**What is being asked:**
Among the lines below, keep only those from the one containing "Click the Call" through the one containing "853x424 pixels.", and reproduce them exactly.

** Information given follows **

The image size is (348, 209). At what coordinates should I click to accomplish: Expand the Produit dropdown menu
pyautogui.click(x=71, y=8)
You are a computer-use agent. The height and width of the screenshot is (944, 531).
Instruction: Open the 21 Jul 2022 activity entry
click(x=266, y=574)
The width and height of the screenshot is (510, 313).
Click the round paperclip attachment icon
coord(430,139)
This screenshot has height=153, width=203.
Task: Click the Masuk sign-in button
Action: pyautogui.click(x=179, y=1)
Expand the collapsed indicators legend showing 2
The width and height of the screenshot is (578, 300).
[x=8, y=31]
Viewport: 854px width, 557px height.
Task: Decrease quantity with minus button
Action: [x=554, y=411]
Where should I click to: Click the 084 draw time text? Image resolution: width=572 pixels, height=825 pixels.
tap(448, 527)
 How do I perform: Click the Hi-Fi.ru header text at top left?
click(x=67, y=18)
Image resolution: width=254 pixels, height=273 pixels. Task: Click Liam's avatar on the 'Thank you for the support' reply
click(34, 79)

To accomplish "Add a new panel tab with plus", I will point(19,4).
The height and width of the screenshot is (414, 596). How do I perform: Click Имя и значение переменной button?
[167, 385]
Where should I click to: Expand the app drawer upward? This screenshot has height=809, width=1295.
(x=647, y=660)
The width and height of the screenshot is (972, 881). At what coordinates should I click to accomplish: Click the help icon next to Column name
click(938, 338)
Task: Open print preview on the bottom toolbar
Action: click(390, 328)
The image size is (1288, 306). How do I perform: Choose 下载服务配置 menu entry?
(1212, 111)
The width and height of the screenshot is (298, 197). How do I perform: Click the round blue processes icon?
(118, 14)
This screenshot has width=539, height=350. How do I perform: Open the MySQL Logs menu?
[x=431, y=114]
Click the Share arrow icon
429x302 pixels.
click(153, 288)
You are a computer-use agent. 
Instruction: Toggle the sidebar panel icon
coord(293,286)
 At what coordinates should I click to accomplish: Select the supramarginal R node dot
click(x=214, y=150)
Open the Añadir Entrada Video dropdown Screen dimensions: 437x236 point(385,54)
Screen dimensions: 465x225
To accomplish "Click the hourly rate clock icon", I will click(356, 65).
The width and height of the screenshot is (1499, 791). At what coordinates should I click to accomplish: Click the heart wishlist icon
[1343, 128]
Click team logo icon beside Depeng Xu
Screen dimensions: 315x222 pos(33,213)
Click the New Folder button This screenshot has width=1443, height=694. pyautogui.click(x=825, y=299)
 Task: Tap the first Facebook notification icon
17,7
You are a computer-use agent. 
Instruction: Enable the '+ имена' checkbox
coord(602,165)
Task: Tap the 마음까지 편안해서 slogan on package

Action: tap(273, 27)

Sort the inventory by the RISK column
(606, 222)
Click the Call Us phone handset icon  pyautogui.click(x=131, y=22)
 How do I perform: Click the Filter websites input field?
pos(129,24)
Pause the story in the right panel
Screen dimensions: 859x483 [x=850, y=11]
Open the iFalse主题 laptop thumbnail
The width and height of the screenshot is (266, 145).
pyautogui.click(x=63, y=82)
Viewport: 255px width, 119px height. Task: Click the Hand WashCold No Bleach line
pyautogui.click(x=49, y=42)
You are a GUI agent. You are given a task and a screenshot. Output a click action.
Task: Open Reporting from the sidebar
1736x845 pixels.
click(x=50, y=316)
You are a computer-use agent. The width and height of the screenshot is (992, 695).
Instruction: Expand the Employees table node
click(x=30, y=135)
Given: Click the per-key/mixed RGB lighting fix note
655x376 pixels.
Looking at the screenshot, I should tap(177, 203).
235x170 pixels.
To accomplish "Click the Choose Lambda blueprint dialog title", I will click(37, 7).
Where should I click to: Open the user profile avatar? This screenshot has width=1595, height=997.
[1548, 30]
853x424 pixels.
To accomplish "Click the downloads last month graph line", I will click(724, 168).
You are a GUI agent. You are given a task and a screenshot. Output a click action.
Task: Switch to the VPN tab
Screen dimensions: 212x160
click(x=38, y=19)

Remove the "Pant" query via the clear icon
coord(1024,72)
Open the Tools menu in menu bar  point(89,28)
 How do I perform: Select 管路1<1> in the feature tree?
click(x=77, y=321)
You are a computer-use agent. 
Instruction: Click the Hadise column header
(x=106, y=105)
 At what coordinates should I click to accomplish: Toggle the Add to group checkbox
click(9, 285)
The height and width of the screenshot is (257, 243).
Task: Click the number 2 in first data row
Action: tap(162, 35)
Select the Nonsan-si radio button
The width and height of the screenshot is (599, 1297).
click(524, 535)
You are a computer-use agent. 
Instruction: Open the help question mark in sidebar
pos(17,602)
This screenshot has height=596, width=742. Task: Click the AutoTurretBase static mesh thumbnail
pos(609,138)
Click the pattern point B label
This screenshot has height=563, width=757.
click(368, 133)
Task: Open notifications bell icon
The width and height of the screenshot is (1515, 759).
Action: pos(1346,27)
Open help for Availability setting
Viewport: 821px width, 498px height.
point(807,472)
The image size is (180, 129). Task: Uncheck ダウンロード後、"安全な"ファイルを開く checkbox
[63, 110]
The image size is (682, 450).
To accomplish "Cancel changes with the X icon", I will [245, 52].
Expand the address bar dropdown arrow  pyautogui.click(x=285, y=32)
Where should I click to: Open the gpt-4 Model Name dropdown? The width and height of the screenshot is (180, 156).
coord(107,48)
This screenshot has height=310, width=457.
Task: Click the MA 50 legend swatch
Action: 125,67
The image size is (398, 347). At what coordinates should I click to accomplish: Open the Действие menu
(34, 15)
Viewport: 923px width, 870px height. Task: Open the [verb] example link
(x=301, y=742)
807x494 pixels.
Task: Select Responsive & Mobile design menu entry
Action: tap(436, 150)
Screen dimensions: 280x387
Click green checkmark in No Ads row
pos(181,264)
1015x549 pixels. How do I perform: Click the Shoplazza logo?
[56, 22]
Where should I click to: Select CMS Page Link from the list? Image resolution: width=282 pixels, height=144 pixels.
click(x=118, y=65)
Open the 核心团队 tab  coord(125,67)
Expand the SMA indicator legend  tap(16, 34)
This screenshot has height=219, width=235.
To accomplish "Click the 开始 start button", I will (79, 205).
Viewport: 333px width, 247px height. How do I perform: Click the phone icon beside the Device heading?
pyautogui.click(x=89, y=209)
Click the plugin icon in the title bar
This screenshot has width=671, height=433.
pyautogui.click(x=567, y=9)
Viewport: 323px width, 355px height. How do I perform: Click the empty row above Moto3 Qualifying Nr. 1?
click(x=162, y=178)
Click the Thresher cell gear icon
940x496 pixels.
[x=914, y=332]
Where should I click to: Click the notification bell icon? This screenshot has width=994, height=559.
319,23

** End of Information given **

**Expected answer:**
Click the Call Us phone handset icon  pyautogui.click(x=131, y=22)
 How do I perform: Click the Filter websites input field?
pos(129,24)
Pause the story in the right panel
Screen dimensions: 859x483 [x=850, y=11]
Open the iFalse主题 laptop thumbnail
The width and height of the screenshot is (266, 145).
pyautogui.click(x=63, y=82)
Viewport: 255px width, 119px height. Task: Click the Hand WashCold No Bleach line
pyautogui.click(x=49, y=42)
You are a GUI agent. You are given a task and a screenshot. Output a click action.
Task: Open Reporting from the sidebar
1736x845 pixels.
click(x=50, y=316)
You are a computer-use agent. The width and height of the screenshot is (992, 695).
Instruction: Expand the Employees table node
click(x=30, y=135)
Given: Click the per-key/mixed RGB lighting fix note
655x376 pixels.
Looking at the screenshot, I should tap(177, 203).
235x170 pixels.
To accomplish "Click the Choose Lambda blueprint dialog title", I will click(37, 7).
Where should I click to: Open the user profile avatar? This screenshot has width=1595, height=997.
[1548, 30]
853x424 pixels.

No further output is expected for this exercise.